══ Extracted entries

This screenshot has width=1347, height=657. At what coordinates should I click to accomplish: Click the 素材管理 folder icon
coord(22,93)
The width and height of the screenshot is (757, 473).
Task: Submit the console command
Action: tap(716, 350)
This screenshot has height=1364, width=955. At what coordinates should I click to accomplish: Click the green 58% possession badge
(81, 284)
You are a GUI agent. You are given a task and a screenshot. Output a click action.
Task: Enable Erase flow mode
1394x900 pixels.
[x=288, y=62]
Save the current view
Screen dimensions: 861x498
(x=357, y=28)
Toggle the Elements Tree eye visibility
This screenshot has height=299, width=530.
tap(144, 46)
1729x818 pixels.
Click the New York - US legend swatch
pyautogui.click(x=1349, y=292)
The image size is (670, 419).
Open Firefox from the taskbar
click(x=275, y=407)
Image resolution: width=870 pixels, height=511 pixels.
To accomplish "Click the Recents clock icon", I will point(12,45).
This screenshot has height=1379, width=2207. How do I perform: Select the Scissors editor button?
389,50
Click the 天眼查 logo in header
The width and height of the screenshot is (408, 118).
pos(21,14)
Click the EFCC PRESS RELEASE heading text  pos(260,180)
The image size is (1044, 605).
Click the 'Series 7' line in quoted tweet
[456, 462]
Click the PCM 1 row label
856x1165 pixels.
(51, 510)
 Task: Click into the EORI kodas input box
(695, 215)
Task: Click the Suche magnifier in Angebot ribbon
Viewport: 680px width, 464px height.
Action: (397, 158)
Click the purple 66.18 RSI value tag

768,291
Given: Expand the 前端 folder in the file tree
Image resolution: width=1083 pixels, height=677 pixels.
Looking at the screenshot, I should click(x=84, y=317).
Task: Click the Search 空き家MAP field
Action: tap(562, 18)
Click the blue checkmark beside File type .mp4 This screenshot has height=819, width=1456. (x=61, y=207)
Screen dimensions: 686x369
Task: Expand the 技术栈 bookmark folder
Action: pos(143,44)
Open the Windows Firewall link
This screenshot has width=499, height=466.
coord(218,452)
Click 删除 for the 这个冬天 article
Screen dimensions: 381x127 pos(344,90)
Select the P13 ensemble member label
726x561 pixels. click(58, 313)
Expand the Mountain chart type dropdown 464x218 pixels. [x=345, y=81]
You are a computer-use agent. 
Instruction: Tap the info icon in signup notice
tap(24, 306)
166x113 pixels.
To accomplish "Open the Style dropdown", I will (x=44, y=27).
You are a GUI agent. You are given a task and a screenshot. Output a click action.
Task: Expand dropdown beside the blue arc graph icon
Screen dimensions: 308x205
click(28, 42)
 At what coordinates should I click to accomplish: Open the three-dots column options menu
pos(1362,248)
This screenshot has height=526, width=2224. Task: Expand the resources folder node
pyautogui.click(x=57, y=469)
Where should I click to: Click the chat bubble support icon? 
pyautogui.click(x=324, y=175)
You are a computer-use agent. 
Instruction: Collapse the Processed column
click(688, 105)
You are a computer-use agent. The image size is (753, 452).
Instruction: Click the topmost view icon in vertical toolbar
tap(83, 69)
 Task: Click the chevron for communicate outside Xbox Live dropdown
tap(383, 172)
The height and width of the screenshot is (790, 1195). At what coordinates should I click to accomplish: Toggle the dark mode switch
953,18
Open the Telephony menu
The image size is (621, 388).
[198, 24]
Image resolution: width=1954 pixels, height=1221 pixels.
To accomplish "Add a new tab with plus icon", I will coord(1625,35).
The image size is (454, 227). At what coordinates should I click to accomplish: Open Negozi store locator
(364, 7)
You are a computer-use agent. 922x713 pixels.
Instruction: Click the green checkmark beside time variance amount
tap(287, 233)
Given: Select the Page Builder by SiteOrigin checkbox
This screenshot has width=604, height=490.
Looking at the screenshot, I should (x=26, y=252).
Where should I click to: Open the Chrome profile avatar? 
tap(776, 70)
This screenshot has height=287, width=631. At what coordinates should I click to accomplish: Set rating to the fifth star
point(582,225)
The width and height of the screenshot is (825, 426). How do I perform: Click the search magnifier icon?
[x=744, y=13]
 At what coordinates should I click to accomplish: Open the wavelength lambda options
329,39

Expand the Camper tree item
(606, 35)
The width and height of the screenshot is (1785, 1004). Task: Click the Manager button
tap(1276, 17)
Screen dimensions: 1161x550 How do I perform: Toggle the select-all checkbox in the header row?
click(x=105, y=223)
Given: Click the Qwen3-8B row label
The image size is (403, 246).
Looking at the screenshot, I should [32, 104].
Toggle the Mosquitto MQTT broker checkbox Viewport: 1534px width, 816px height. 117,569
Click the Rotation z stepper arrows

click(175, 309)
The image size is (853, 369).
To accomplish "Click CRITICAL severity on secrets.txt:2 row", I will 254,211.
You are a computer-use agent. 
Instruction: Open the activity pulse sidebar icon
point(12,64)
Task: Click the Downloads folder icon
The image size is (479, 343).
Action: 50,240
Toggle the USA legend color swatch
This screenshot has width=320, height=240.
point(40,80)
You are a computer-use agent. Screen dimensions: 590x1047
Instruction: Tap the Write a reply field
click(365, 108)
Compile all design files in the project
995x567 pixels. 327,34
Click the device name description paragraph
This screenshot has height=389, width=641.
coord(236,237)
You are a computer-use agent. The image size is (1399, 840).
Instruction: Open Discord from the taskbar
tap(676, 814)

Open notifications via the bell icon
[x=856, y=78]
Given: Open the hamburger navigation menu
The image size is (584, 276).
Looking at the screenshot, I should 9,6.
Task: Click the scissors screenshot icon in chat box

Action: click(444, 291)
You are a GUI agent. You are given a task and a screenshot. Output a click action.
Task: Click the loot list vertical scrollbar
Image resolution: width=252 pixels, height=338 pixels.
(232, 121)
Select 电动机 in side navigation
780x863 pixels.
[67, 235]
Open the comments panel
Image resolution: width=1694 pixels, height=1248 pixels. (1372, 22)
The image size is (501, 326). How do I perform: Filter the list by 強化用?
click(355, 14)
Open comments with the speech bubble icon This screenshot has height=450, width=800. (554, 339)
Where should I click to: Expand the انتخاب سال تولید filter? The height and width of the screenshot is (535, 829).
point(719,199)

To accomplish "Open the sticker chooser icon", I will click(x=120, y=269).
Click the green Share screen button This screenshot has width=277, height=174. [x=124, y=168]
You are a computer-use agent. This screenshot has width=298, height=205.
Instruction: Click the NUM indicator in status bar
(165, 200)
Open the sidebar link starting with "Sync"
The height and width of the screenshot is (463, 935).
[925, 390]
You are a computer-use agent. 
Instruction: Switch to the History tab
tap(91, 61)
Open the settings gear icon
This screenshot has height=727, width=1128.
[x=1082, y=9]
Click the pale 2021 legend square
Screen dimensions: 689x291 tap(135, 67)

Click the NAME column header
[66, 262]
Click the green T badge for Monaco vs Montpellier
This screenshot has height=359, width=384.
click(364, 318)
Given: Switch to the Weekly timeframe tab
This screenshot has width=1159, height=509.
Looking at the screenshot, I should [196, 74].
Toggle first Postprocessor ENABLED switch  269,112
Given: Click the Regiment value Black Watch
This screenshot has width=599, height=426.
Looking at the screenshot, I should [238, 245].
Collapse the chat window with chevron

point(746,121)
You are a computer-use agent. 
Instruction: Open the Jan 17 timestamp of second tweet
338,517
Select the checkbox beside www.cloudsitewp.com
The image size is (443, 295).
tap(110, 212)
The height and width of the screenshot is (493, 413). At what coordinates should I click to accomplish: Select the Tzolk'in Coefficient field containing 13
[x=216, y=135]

════

# [Task description]
Reproduce all of the material above line for line, without any changes.

# [Expected answer]
This screenshot has width=1347, height=657. At what coordinates should I click to accomplish: Click the 素材管理 folder icon
coord(22,93)
The width and height of the screenshot is (757, 473).
Task: Submit the console command
Action: tap(716, 350)
This screenshot has height=1364, width=955. At what coordinates should I click to accomplish: Click the green 58% possession badge
(81, 284)
You are a GUI agent. You are given a task and a screenshot. Output a click action.
Task: Enable Erase flow mode
1394x900 pixels.
[x=288, y=62]
Save the current view
Screen dimensions: 861x498
(x=357, y=28)
Toggle the Elements Tree eye visibility
This screenshot has height=299, width=530.
tap(144, 46)
1729x818 pixels.
Click the New York - US legend swatch
pyautogui.click(x=1349, y=292)
The image size is (670, 419).
Open Firefox from the taskbar
click(x=275, y=407)
Image resolution: width=870 pixels, height=511 pixels.
To accomplish "Click the Recents clock icon", I will point(12,45).
This screenshot has height=1379, width=2207. How do I perform: Select the Scissors editor button?
389,50
Click the 天眼查 logo in header
The width and height of the screenshot is (408, 118).
pos(21,14)
Click the EFCC PRESS RELEASE heading text  pos(260,180)
The image size is (1044, 605).
Click the 'Series 7' line in quoted tweet
[456, 462]
Click the PCM 1 row label
856x1165 pixels.
(51, 510)
 Task: Click into the EORI kodas input box
(695, 215)
Task: Click the Suche magnifier in Angebot ribbon
Viewport: 680px width, 464px height.
Action: (397, 158)
Click the purple 66.18 RSI value tag

768,291
Given: Expand the 前端 folder in the file tree
Image resolution: width=1083 pixels, height=677 pixels.
Looking at the screenshot, I should click(x=84, y=317).
Task: Click the Search 空き家MAP field
Action: tap(562, 18)
Click the blue checkmark beside File type .mp4 This screenshot has height=819, width=1456. (x=61, y=207)
Screen dimensions: 686x369
Task: Expand the 技术栈 bookmark folder
Action: pos(143,44)
Open the Windows Firewall link
This screenshot has width=499, height=466.
coord(218,452)
Click 删除 for the 这个冬天 article
Screen dimensions: 381x127 pos(344,90)
Select the P13 ensemble member label
726x561 pixels. click(58, 313)
Expand the Mountain chart type dropdown 464x218 pixels. [x=345, y=81]
You are a computer-use agent. 
Instruction: Tap the info icon in signup notice
tap(24, 306)
166x113 pixels.
To accomplish "Open the Style dropdown", I will (x=44, y=27).
You are a GUI agent. You are given a task and a screenshot. Output a click action.
Task: Expand dropdown beside the blue arc graph icon
Screen dimensions: 308x205
click(28, 42)
 At what coordinates should I click to accomplish: Open the three-dots column options menu
pos(1362,248)
This screenshot has height=526, width=2224. Task: Expand the resources folder node
pyautogui.click(x=57, y=469)
Where should I click to: Click the chat bubble support icon? 
pyautogui.click(x=324, y=175)
You are a computer-use agent. 
Instruction: Collapse the Processed column
click(688, 105)
You are a computer-use agent. The image size is (753, 452).
Instruction: Click the topmost view icon in vertical toolbar
tap(83, 69)
 Task: Click the chevron for communicate outside Xbox Live dropdown
tap(383, 172)
The height and width of the screenshot is (790, 1195). At what coordinates should I click to accomplish: Toggle the dark mode switch
953,18
Open the Telephony menu
The image size is (621, 388).
[198, 24]
Image resolution: width=1954 pixels, height=1221 pixels.
To accomplish "Add a new tab with plus icon", I will coord(1625,35).
The image size is (454, 227). At what coordinates should I click to accomplish: Open Negozi store locator
(364, 7)
You are a computer-use agent. 922x713 pixels.
Instruction: Click the green checkmark beside time variance amount
tap(287, 233)
Given: Select the Page Builder by SiteOrigin checkbox
This screenshot has width=604, height=490.
Looking at the screenshot, I should (x=26, y=252).
Where should I click to: Open the Chrome profile avatar? 
tap(776, 70)
This screenshot has height=287, width=631. At what coordinates should I click to accomplish: Set rating to the fifth star
point(582,225)
The width and height of the screenshot is (825, 426). How do I perform: Click the search magnifier icon?
[x=744, y=13]
 At what coordinates should I click to accomplish: Open the wavelength lambda options
329,39

Expand the Camper tree item
(606, 35)
The width and height of the screenshot is (1785, 1004). Task: Click the Manager button
tap(1276, 17)
Screen dimensions: 1161x550 How do I perform: Toggle the select-all checkbox in the header row?
click(x=105, y=223)
Given: Click the Qwen3-8B row label
The image size is (403, 246).
Looking at the screenshot, I should [32, 104].
Toggle the Mosquitto MQTT broker checkbox Viewport: 1534px width, 816px height. 117,569
Click the Rotation z stepper arrows

click(175, 309)
The image size is (853, 369).
To accomplish "Click CRITICAL severity on secrets.txt:2 row", I will 254,211.
You are a computer-use agent. 
Instruction: Open the activity pulse sidebar icon
point(12,64)
Task: Click the Downloads folder icon
The image size is (479, 343).
Action: 50,240
Toggle the USA legend color swatch
This screenshot has width=320, height=240.
point(40,80)
You are a computer-use agent. Screen dimensions: 590x1047
Instruction: Tap the Write a reply field
click(365, 108)
Compile all design files in the project
995x567 pixels. 327,34
Click the device name description paragraph
This screenshot has height=389, width=641.
coord(236,237)
You are a computer-use agent. The image size is (1399, 840).
Instruction: Open Discord from the taskbar
tap(676, 814)

Open notifications via the bell icon
[x=856, y=78]
Given: Open the hamburger navigation menu
The image size is (584, 276).
Looking at the screenshot, I should 9,6.
Task: Click the scissors screenshot icon in chat box

Action: click(444, 291)
You are a GUI agent. You are given a task and a screenshot. Output a click action.
Task: Click the loot list vertical scrollbar
Image resolution: width=252 pixels, height=338 pixels.
(232, 121)
Select 电动机 in side navigation
780x863 pixels.
[67, 235]
Open the comments panel
Image resolution: width=1694 pixels, height=1248 pixels. (1372, 22)
The image size is (501, 326). How do I perform: Filter the list by 強化用?
click(355, 14)
Open comments with the speech bubble icon This screenshot has height=450, width=800. (554, 339)
Where should I click to: Expand the انتخاب سال تولید filter? The height and width of the screenshot is (535, 829).
point(719,199)

To accomplish "Open the sticker chooser icon", I will click(x=120, y=269).
Click the green Share screen button This screenshot has width=277, height=174. [x=124, y=168]
You are a computer-use agent. This screenshot has width=298, height=205.
Instruction: Click the NUM indicator in status bar
(165, 200)
Open the sidebar link starting with "Sync"
The height and width of the screenshot is (463, 935).
[925, 390]
You are a computer-use agent. 
Instruction: Switch to the History tab
tap(91, 61)
Open the settings gear icon
This screenshot has height=727, width=1128.
[x=1082, y=9]
Click the pale 2021 legend square
Screen dimensions: 689x291 tap(135, 67)

Click the NAME column header
[66, 262]
Click the green T badge for Monaco vs Montpellier
This screenshot has height=359, width=384.
click(364, 318)
Given: Switch to the Weekly timeframe tab
This screenshot has width=1159, height=509.
Looking at the screenshot, I should [196, 74].
Toggle first Postprocessor ENABLED switch  269,112
Given: Click the Regiment value Black Watch
This screenshot has width=599, height=426.
Looking at the screenshot, I should [238, 245].
Collapse the chat window with chevron

point(746,121)
You are a computer-use agent. 
Instruction: Open the Jan 17 timestamp of second tweet
338,517
Select the checkbox beside www.cloudsitewp.com
The image size is (443, 295).
tap(110, 212)
The height and width of the screenshot is (493, 413). At what coordinates should I click to accomplish: Select the Tzolk'in Coefficient field containing 13
[x=216, y=135]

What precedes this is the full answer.